|Malmgren , 1866|
Trichobranchidae is the name of a family of mostly small polychaeta (polychaeta) living in characteristic cone-shaped living tubes , which can be found as detritus eater in seas around the world .
The Trichobranchidae have a comparatively short and compact body and reach lengths of a few millimeters to about 10 cm. They have a clearly separated head and tail and, depending on the species, a fixed number of segments of the thorax on which both notopodia and neuropodia are located, while the number of segments of the abdomen on which only neuropodia are located is variable. While aciculae are absent, the remaining bristles are capillary-shaped or hook-shaped or beaked with a short or long shaft. Characteristic of the Trichobranchidae is the merging of the prostomium with the peristomium along the front edge of the former. The peristomium forms two enlarged lips, with the upper lip widening into lateral lobes and the lower lip being greatly enlarged into a ribbed, conical trunk that can be fully retracted. There are numerous non-retractable, comparatively short buccal tentacles of two types with eyelashes and an enlarged tentacle membrane on the prostomium. The gills are located on the back from the 2nd to the 4th segment and can be designed as simple threads, rosettes or individual stems with 2 to 5 leaf-like lobes. Nuchal organs are present in Trichobranchus , but absent in Terebellides . The pygidium is smooth or lobed and can carry small cirrus .

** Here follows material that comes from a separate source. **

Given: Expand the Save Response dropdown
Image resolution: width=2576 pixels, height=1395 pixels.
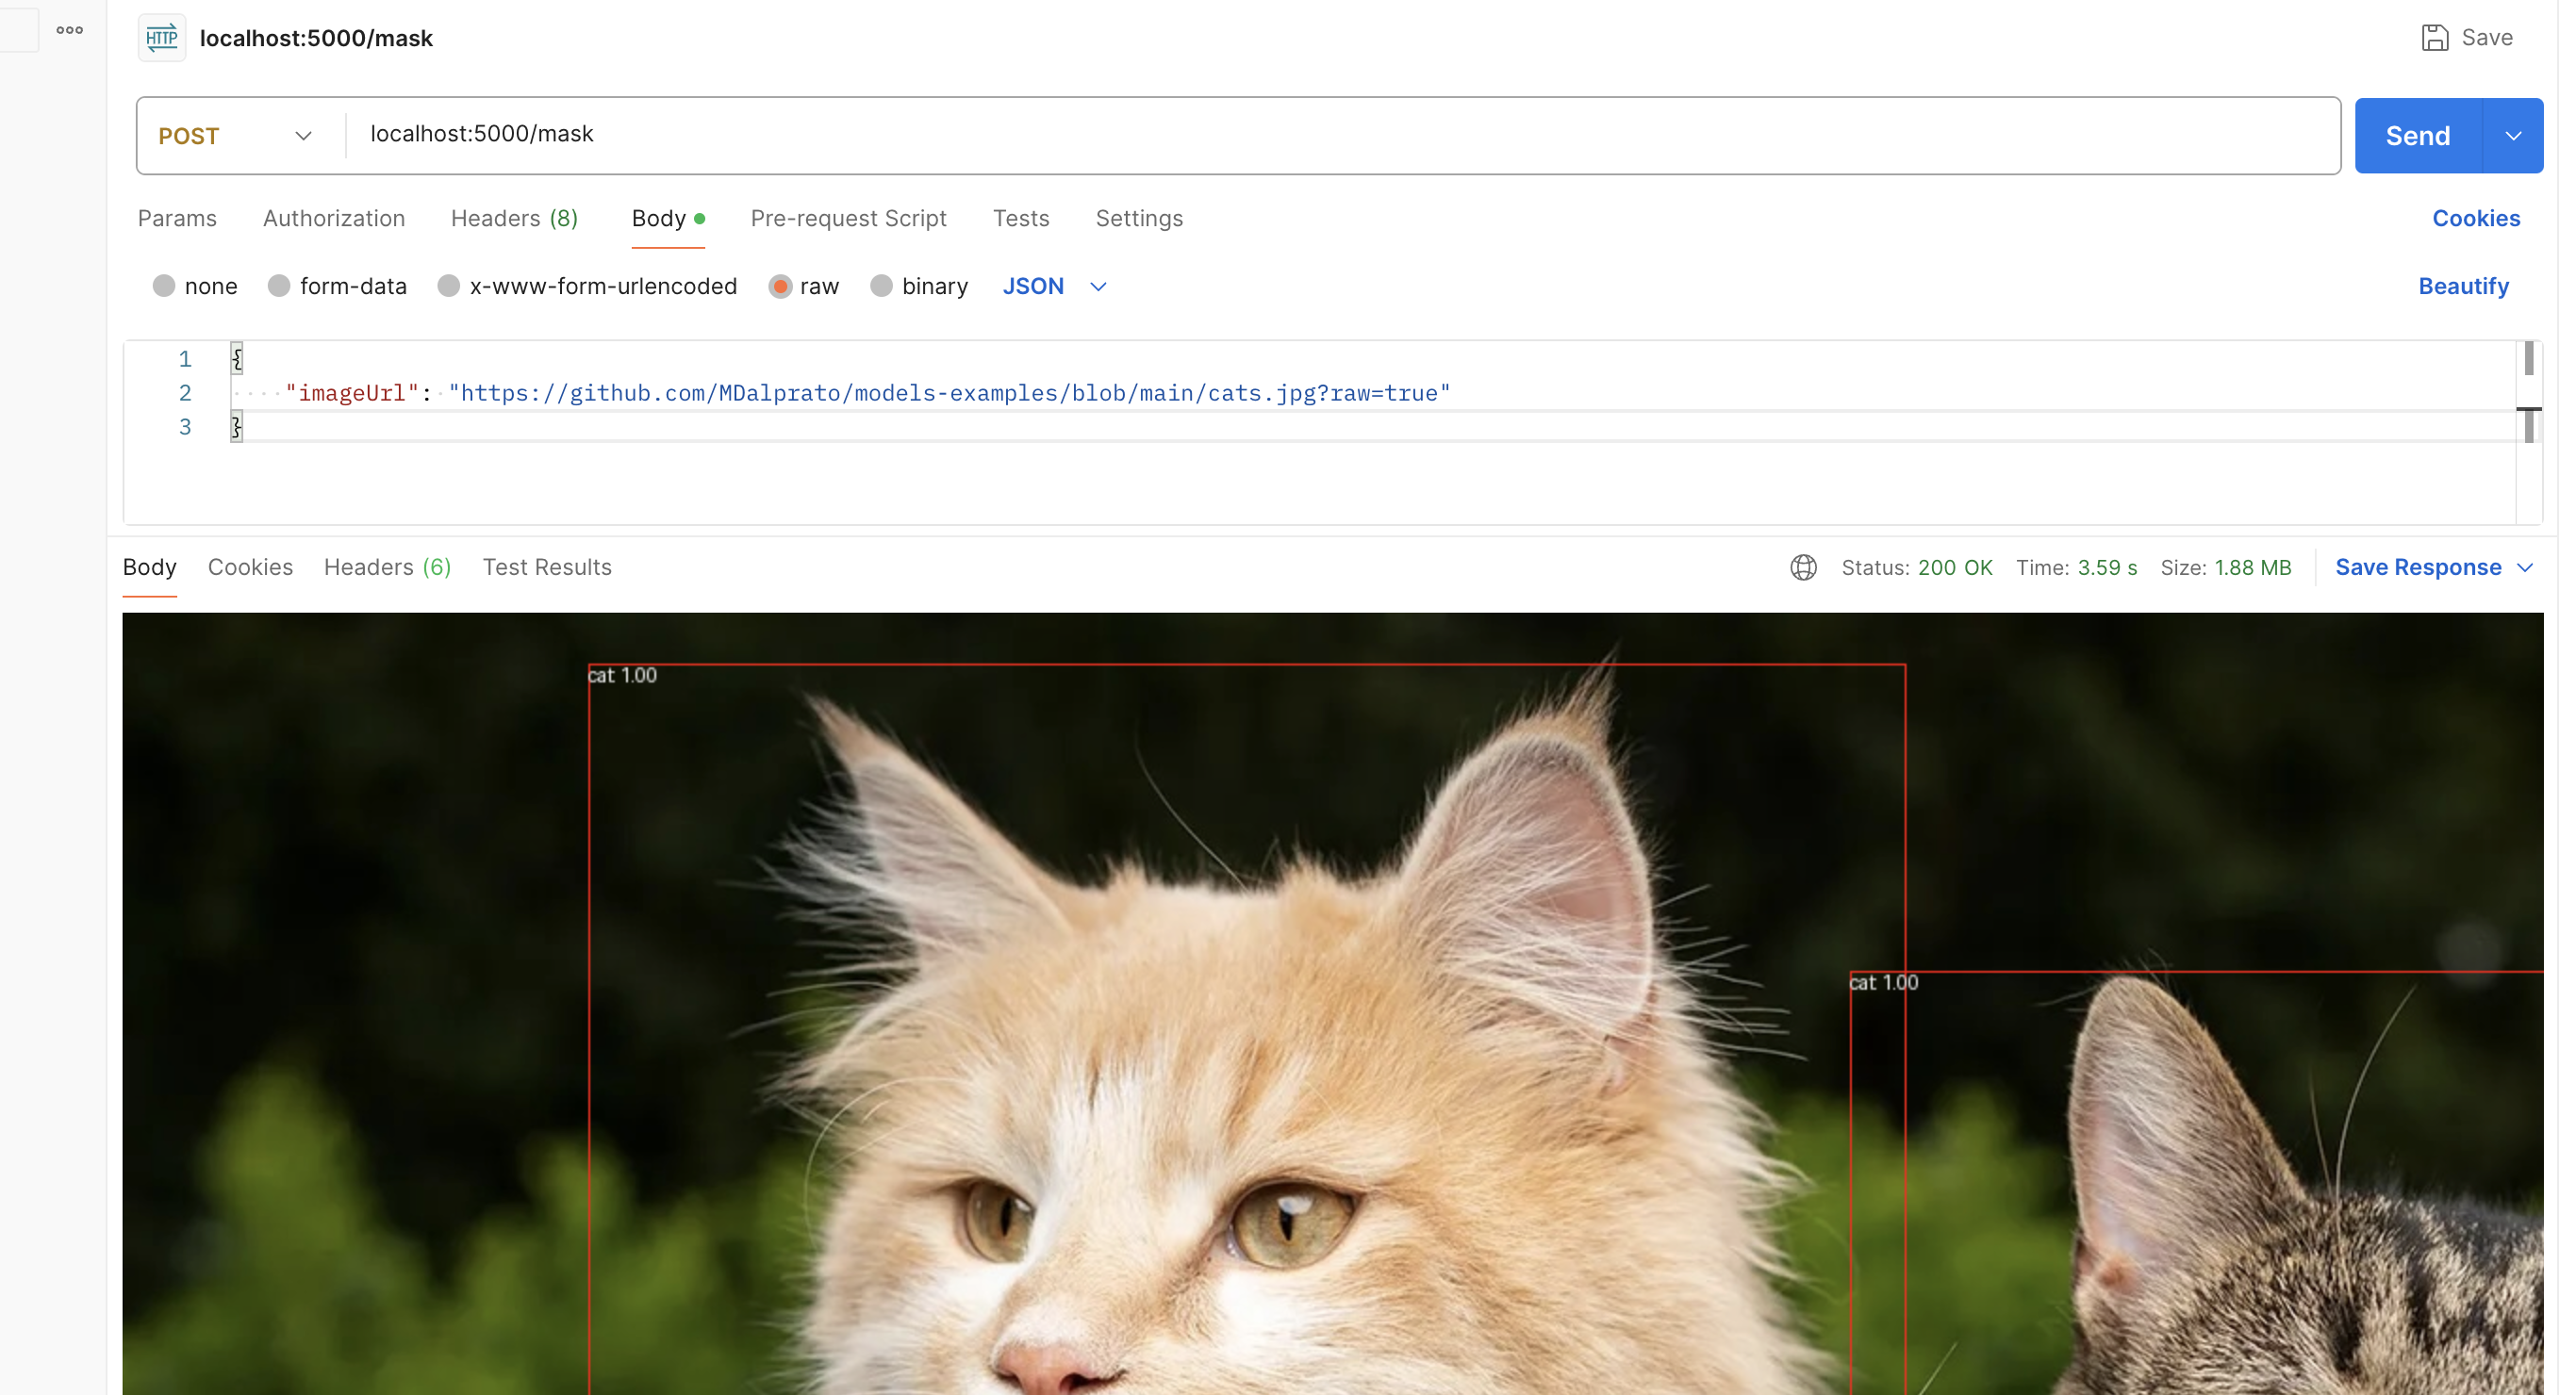Looking at the screenshot, I should (x=2523, y=568).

The pharynx lies ventrally and cannot be turned out. The intestine is looped and a throat membrane is present. The well-developed closed blood vessel system is equipped with a central heart . The blood has no blood cells; the high molecular weight blood pigment is dissolved in the plasma. The gills are well supplied with blood. The nephridia are formed as metanephridia. The first pair of nephridia serves as kidneys, while the subsequent ones presumably serve to discharge the gametes .
distribution and habitat
The Trichobranchidae are distributed in seas worldwide from the shore zones to depths of 2700 m. They live mainly in shallow waters in soft sediment in residential tunnels or digging, where they can occur in large numbers.

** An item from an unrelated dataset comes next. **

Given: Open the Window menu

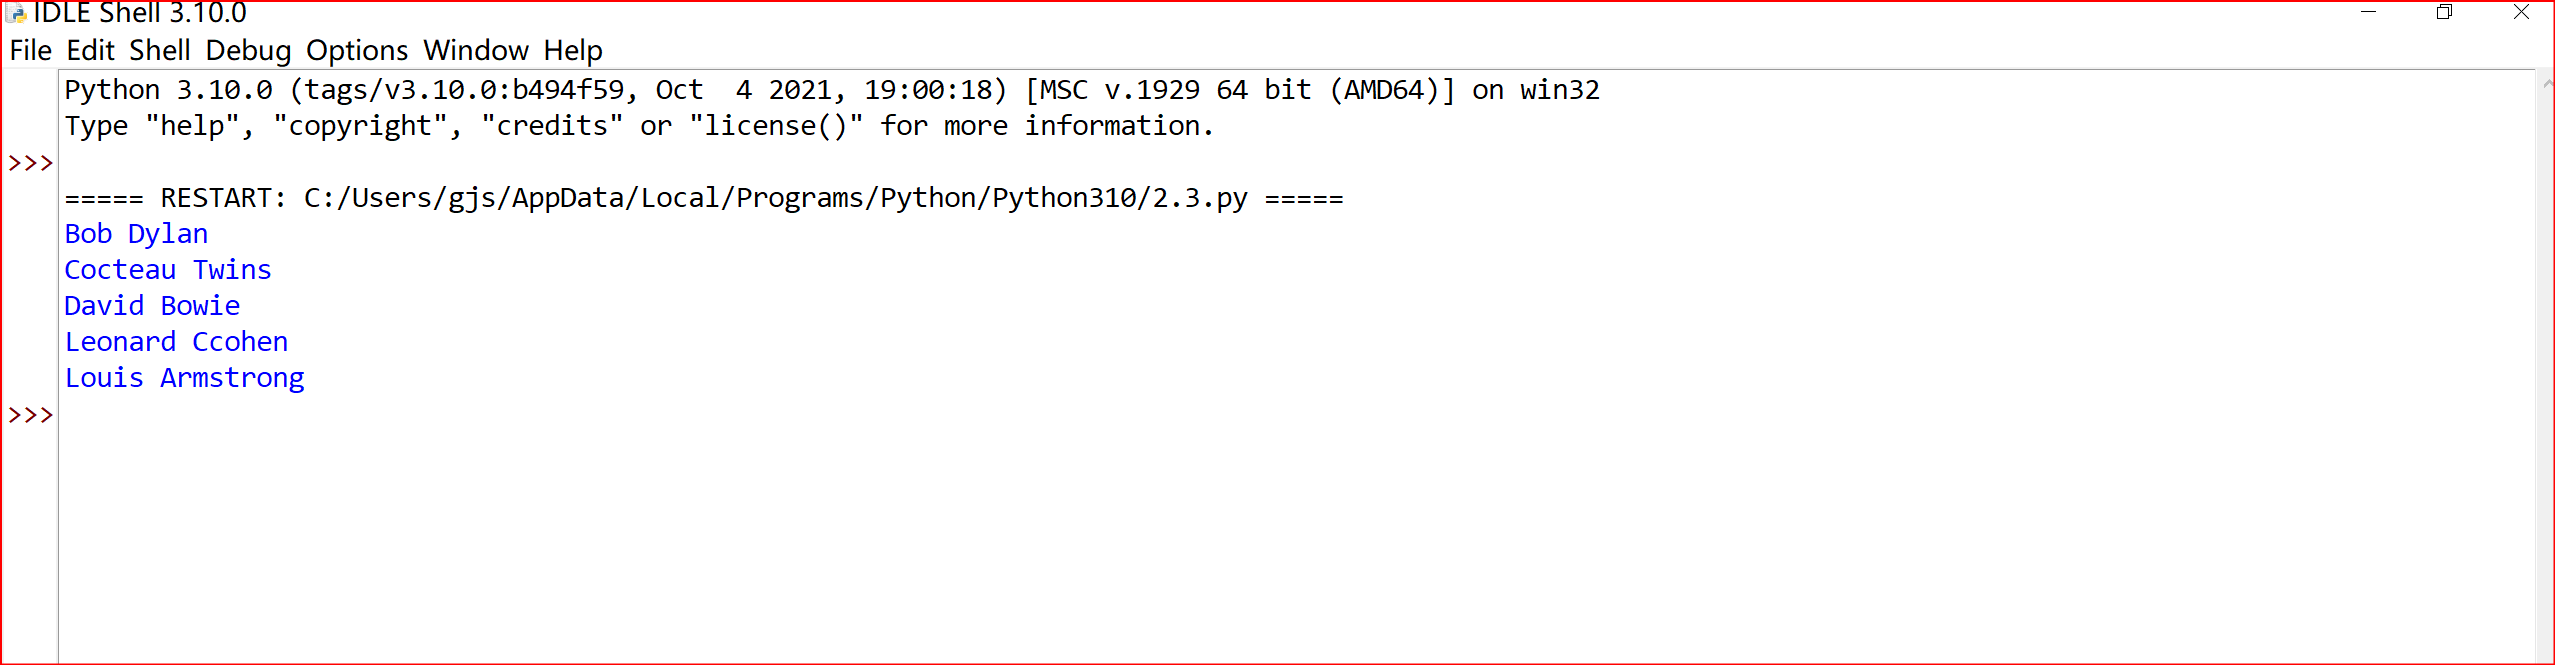Looking at the screenshot, I should (x=476, y=50).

The Trichobranchidae are separate sexes, with both sexes being about equally common. There are only studies of reproductive biology for two northern European species. In the northern European species Trichobranchus glacialis , the maturation of the germ cells takes about 8 to 9 months. Egg-laying takes place in December and January, presumably in connection with external fertilization, and the embryos, which are supplied with yolk, develop directly into creeping worms. Terebellides stroemii lays its eggs in October and November in round, approximately 4 mm large jelly masses that are attached to the parental tube or dead Zostera plants. Spherical Trochophora larvae hatch, but they do not appear in the plankton, so they only swim for a very short time until metamorphosis . Terebellides stroemii lays eggs for the first time at the age of 2 and then does so once a year in its five-year lifespan.
The Trichobranchidae feed on detritus , which they pick up from the sediment with their tentacles and transport to the mouth through the action of the eyelashes or swallow it with the grains of sand.
Genera and species
The approximately 80 species of the Trichobranchidae family are divided into 3 genera :
- Octobranchus Marion & Bobretzky, 1875
- Terebellides Sars, 1835
- Trichobranchus Malmgren, 1866
- Stanley J. Edmonds: Fauna of Australia, Volume 4A. Polychaetes & Allies. The Southern Synthesis 4. Commonwealth of Australia, 2000. Class Polychaeta. Pp. 311-316, Family Trichobranchidae.
- ↑ Trichobranchidae Malmgren, 1866. WoRMS , 2018. Retrieved October 7, 2018.